== Input records
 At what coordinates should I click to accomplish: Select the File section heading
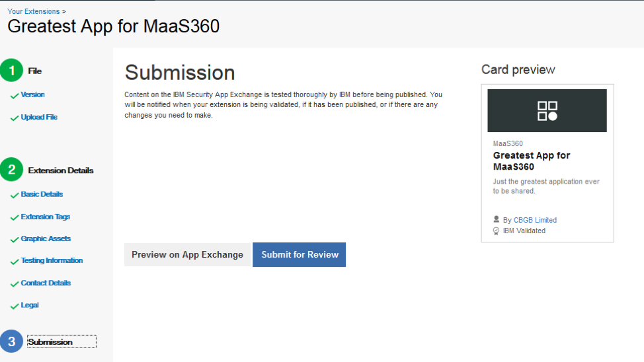(x=35, y=71)
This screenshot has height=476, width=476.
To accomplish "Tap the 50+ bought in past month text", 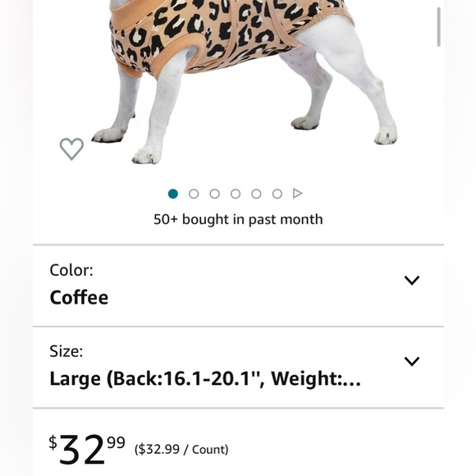I will (238, 219).
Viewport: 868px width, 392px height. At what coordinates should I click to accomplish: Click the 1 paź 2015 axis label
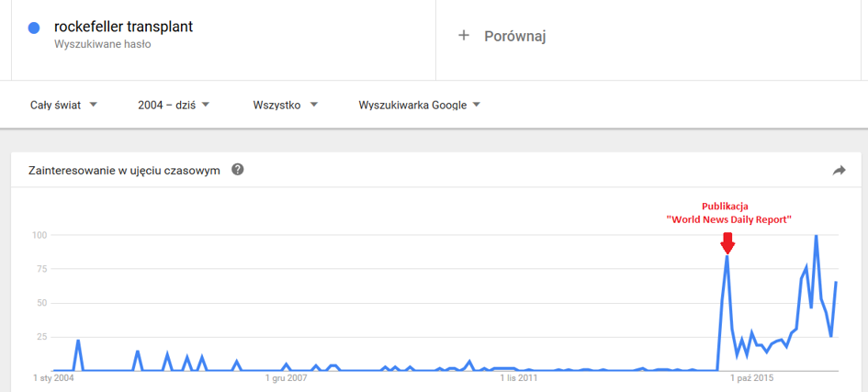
====
Exercise brief =
Scan the entries above for the string "height" and copy each line containing it.

Your solution =
This screenshot has height=476, width=476.
Viewport: 868px width, 392px height. At what coordinates should I click to accomplish: Click the 1 paź 2015 axis label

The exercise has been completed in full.